Viele von Bengards Kunstwerken beginnen mit einem Fotoshooting ihrer Musen; oft Freunde, denen sie auch 10 % der Erträge gibt. Sie nimmt den Pinsel nicht sofort in die Hand, sondern plant ihre Gemälde erst digital – direkt neben der Staffelei steht ihr iPad. „Es ist eine Mischung aus Photoshop, digitalen Collagen, Zeichnungen. Vielleicht male ich ein paar Skizzen, um zu schauen, welche Farben mir gefallen“, erklärt sie.

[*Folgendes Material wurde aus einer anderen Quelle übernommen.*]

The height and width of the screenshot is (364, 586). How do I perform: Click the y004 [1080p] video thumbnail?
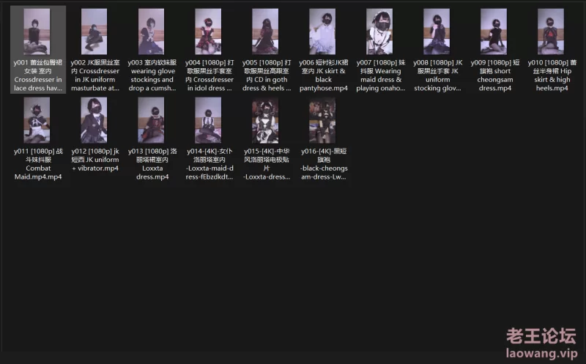pos(209,31)
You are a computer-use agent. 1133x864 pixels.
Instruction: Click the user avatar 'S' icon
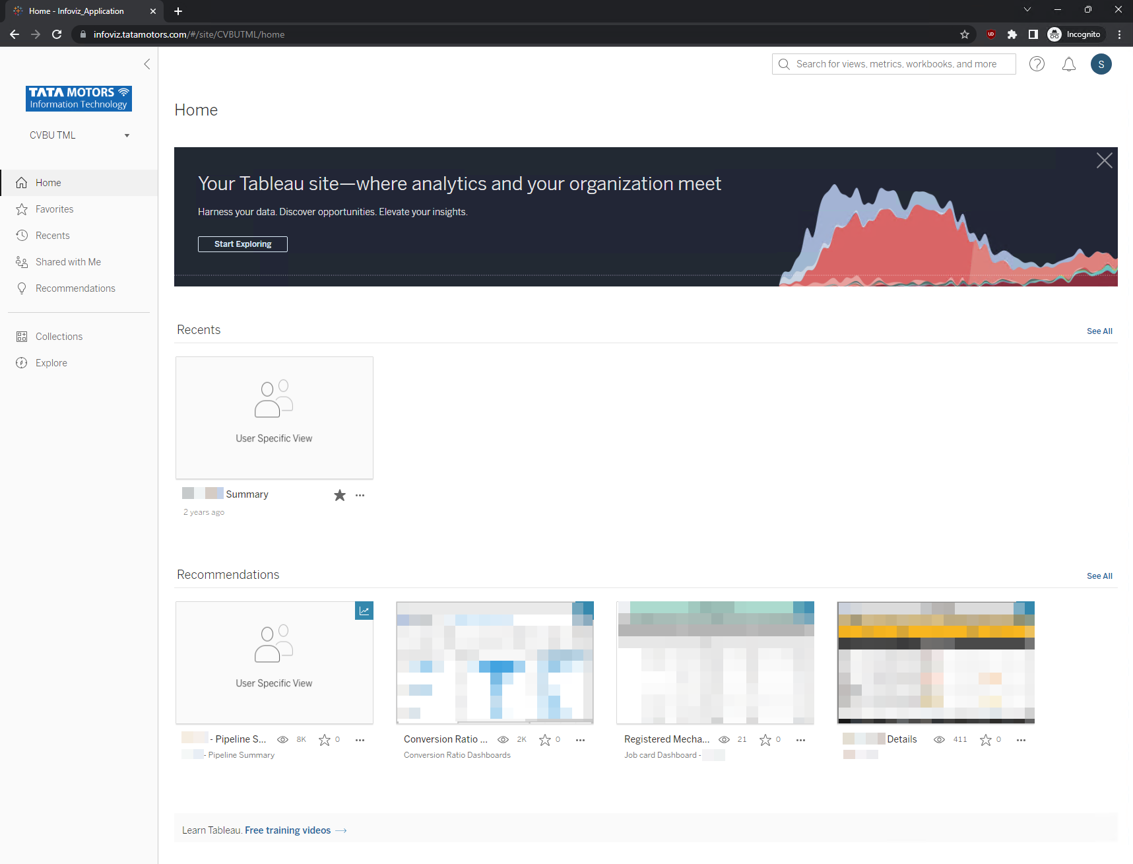(x=1101, y=64)
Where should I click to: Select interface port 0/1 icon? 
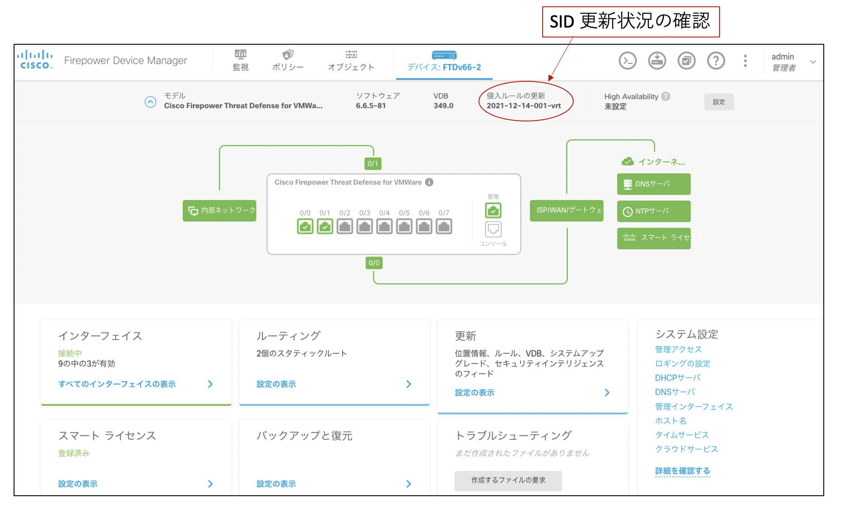(325, 226)
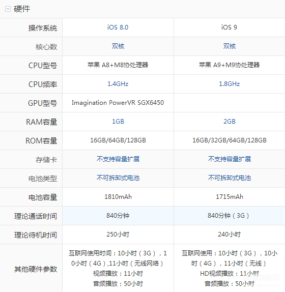Click the 操作系统 row label

coord(43,28)
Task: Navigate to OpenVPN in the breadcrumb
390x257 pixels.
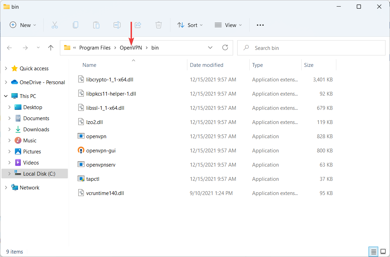Action: tap(131, 48)
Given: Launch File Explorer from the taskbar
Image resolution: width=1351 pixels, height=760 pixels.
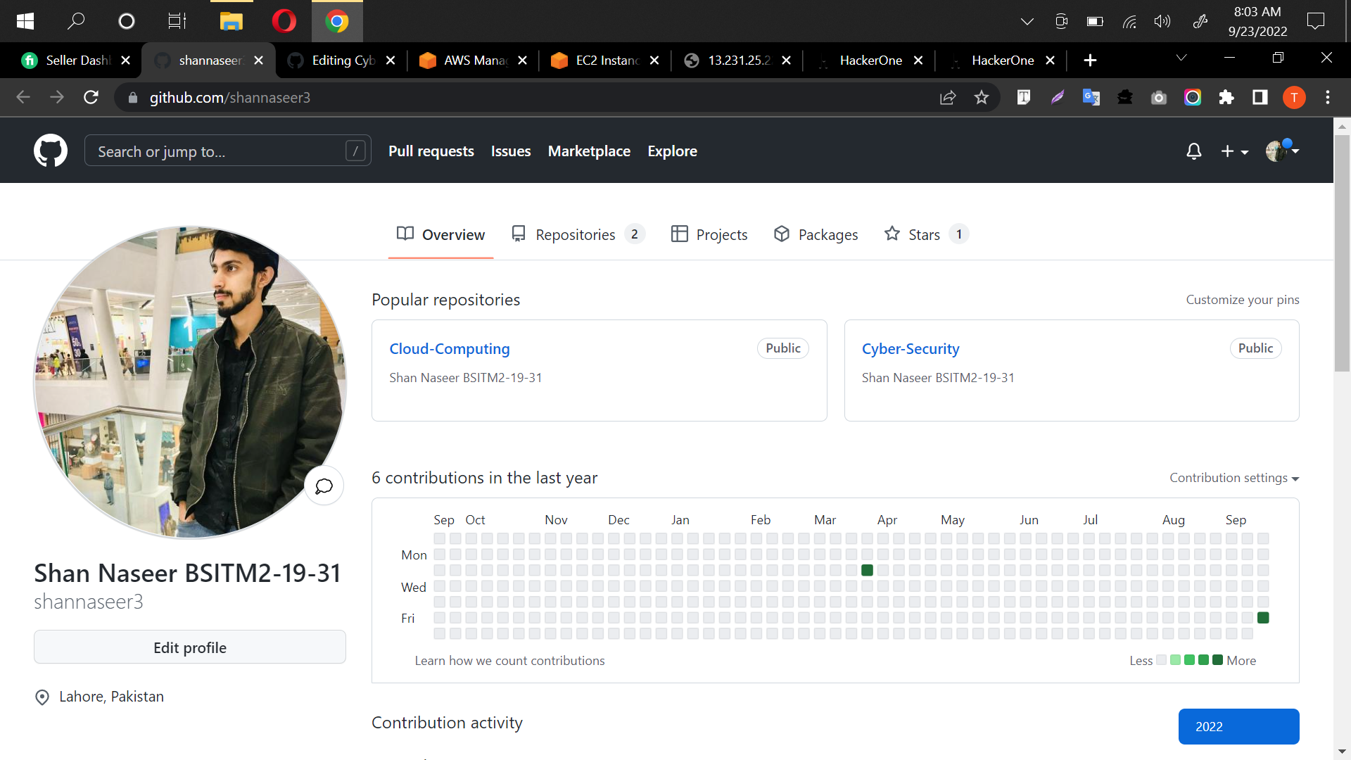Looking at the screenshot, I should coord(231,21).
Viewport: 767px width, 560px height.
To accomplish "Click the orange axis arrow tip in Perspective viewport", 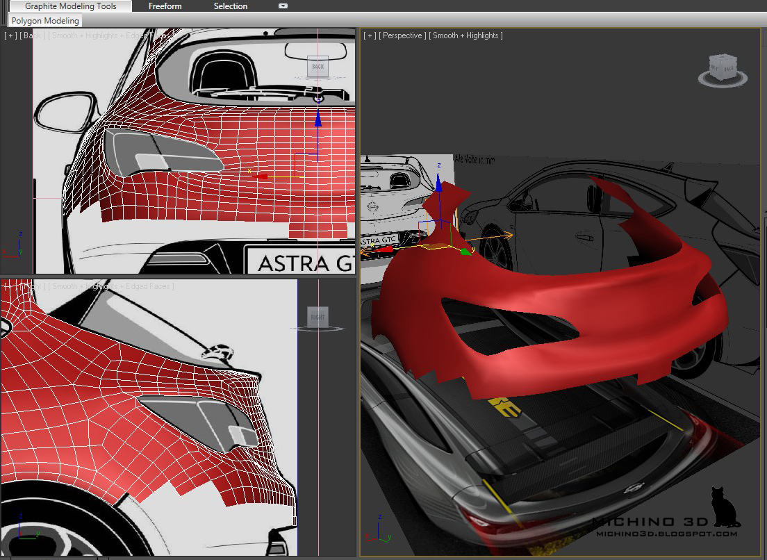I will point(509,236).
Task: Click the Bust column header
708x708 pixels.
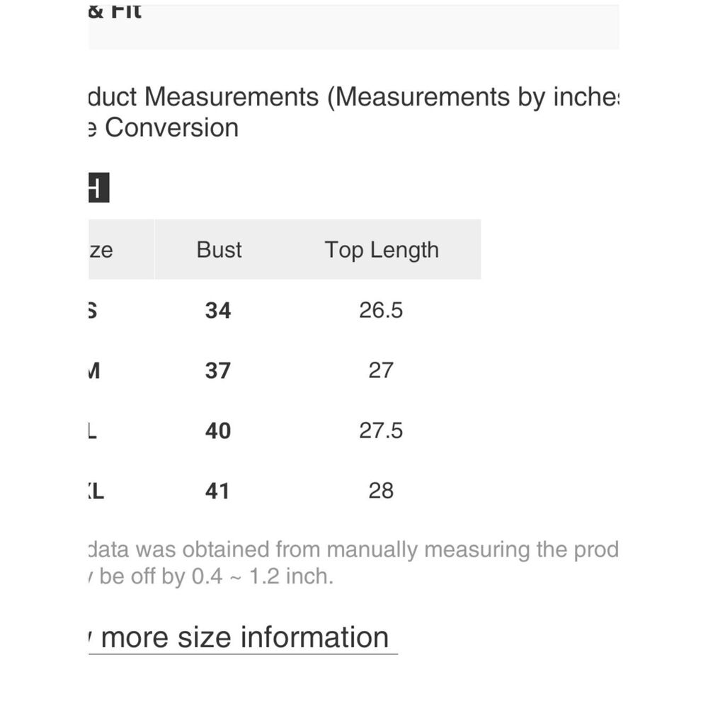Action: pyautogui.click(x=219, y=249)
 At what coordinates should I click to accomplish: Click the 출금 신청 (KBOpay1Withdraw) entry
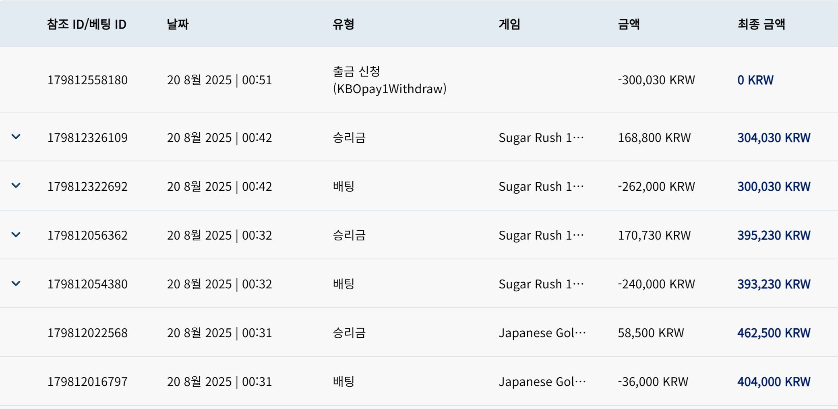[389, 80]
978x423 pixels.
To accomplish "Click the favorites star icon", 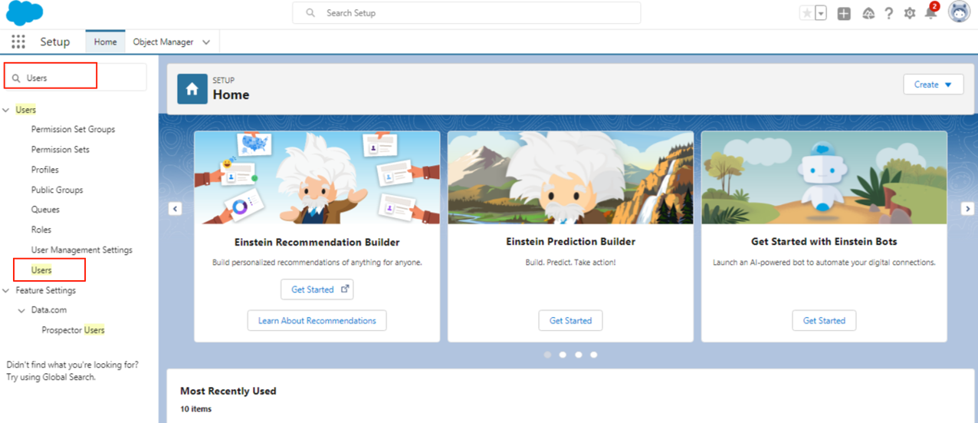I will [x=806, y=13].
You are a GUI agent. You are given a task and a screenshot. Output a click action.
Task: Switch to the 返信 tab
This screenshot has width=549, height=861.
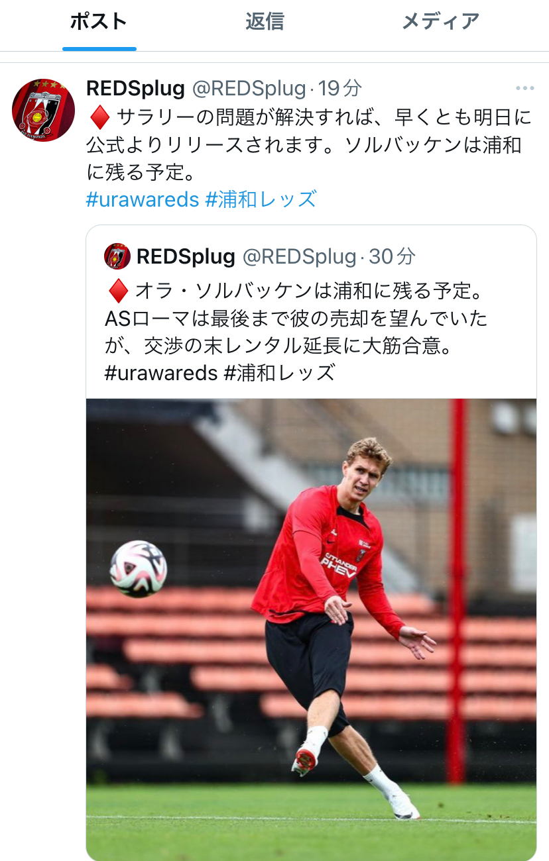click(x=265, y=22)
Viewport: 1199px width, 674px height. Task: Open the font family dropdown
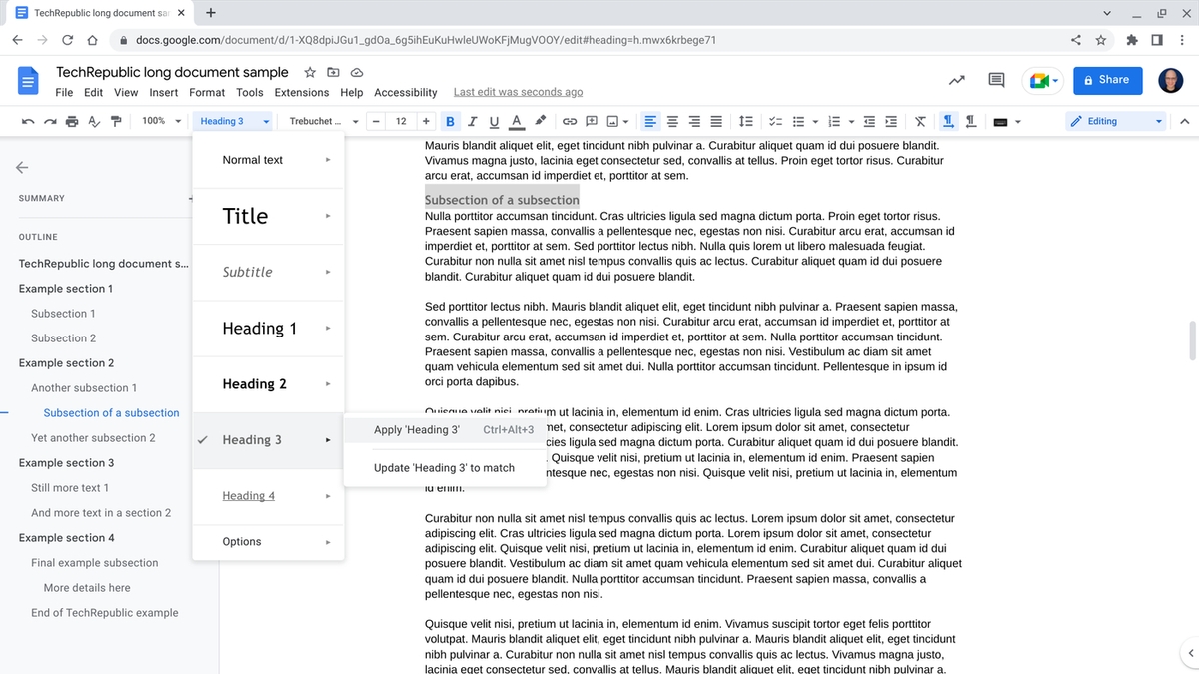pyautogui.click(x=320, y=120)
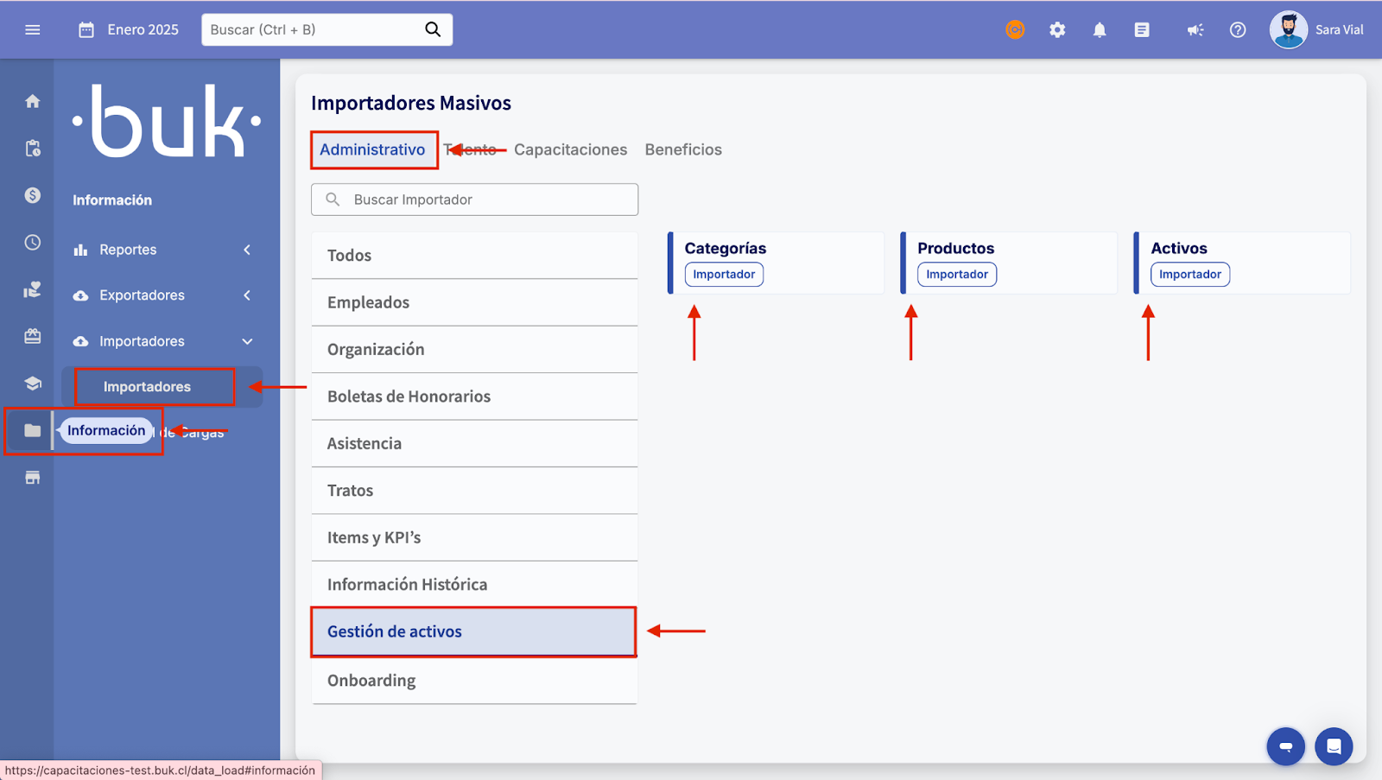Go to home icon in sidebar

[x=33, y=101]
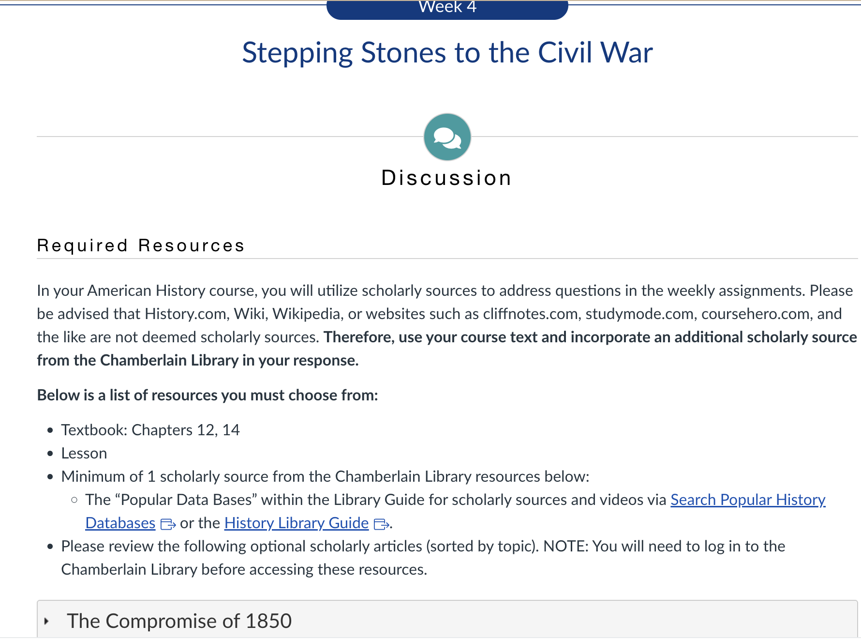
Task: Open the History Library Guide link
Action: coord(296,523)
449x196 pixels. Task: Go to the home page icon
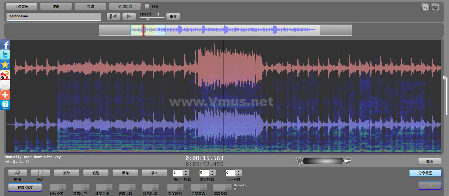point(425,7)
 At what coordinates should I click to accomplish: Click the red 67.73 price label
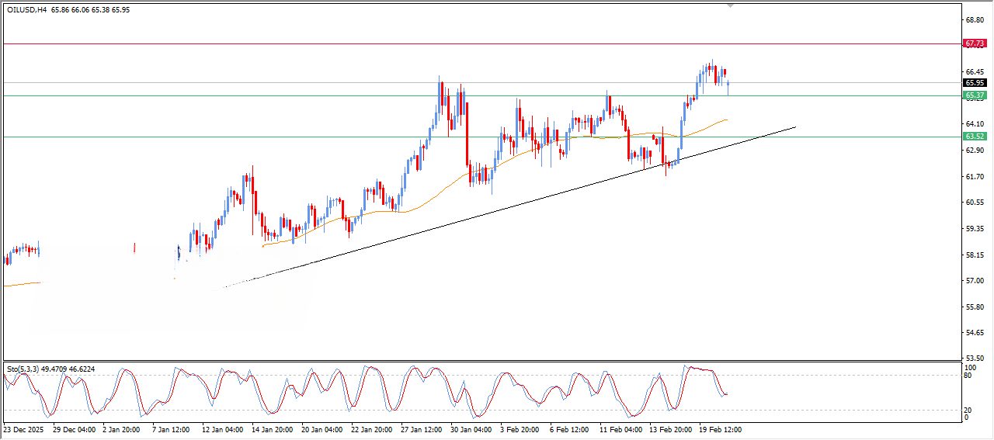974,43
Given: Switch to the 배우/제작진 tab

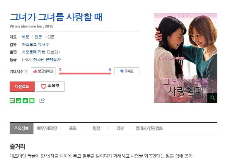Looking at the screenshot, I should [47, 129].
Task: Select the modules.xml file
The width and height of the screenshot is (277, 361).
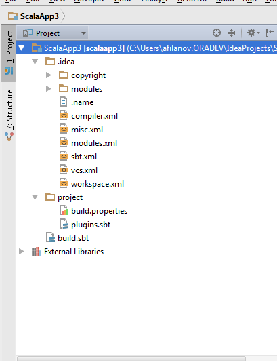Action: pyautogui.click(x=94, y=143)
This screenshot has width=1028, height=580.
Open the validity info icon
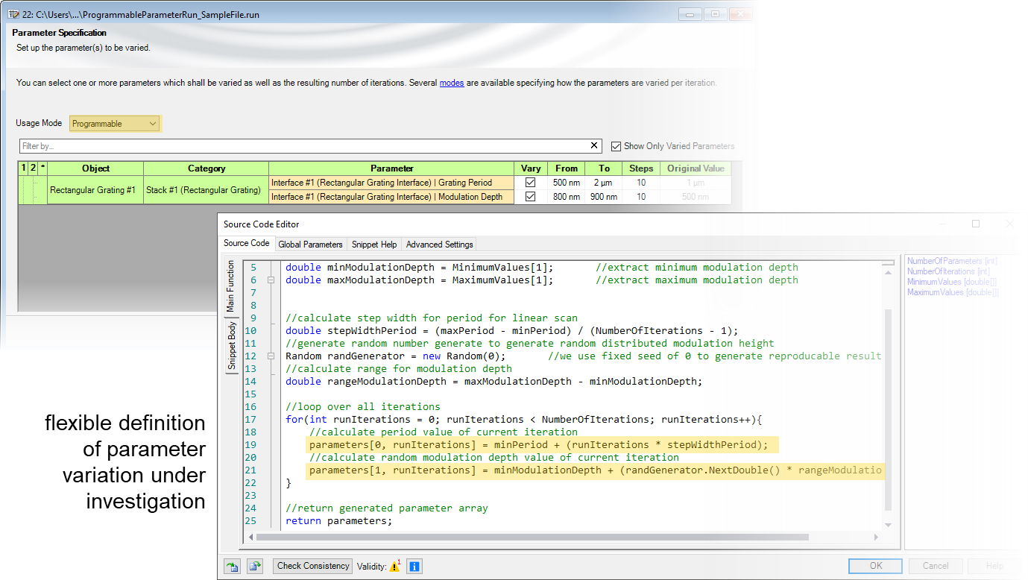click(x=414, y=567)
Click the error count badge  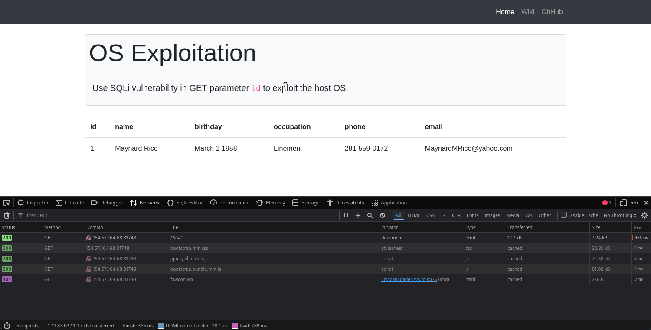point(607,203)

Die Einflüsse aus der Londoner Fetisch-Szene sind leicht zu erkennen: Ein Bild in ihrem Wohnzimmer zeigt einen Mann mit schwarzen Locken; seine Schultern sind nackt, in seinem Mund steckt ein Schmetterling. Ein weiteres: Derselbe Mann, wieder mit nacktem Oberkörper; eine Frau umarmt ihn von hinten, nimmt seinen Kopf in ihre Hände. Eine Hand verschwindet in seinem Mund, die andere in seiner Brust. Auf beiden Bildern schaut der Mann den Betrachter direkt an, seine Augen sind halb geschlossen, als wäre er in Trance. Eine andere Serie zeigt in Latex gekleidete Frauen, die in Seifenblasen gefangen sind. Wieder eine andere Bildreihe – eine Frau mit schulterlangen Haaren, in Fesseln. „Es geht aber nicht nur um Latex und Peitschen und Ketten, das ist der visuelle Teil“, so die Künstlerin – sie versucht, die Psychologie hinter Fetischen zu erforschen: „Warum sind Menschen von Dingen besessen? Wenn ich so etwas male, sehe ich, dass andere Verhaltensweisen wie das Sammeln von Kunst oder Sneakern auch zur Besessenheit werden können; dass wir normalen Dingen so eine grosse Bedeutung beimessen und ihnen so viel Macht über uns geben.“
Das Gemälde, das wir für unsere diesjährige Under 30-Kampagne gewählt haben, ist ein Porträt einer Frau, die Bengard in ihren jungen Jahren in Berlin kennenlernte. „Sie ist ein bisschen ein Freigeist“, so Bengard. Was heisst das aus dem Mund einer Künstlerin, die Fetische malt? „Sie packte zwei Koffer, keine grossen, verkaufte alles andere und ging auf Reisen.“ Heute lebt diese Frau mit ihrem Mann und ihren Kindern auf einer Ranch in Nicaragua (durch regenerative Landwirtschaft wollen sie das Land wiederbeleben, betont Bengard), wo die Künstlerin sie vor ein paar Jahren besuchte: „Sie hatte dort einen Pool, und der Pool war kaputt und voller Schmutz und Blätter und Insekten. Es war widerlich. Und sie ist reingesprungen.“ Es machte sich ein Gefühl von Unbehagen in ihr breit, erzählt die Künstlerin über den Moment – also schoss sie ein Foto. Erst Jahre später malte sie die Serie mit ihrer Freundin.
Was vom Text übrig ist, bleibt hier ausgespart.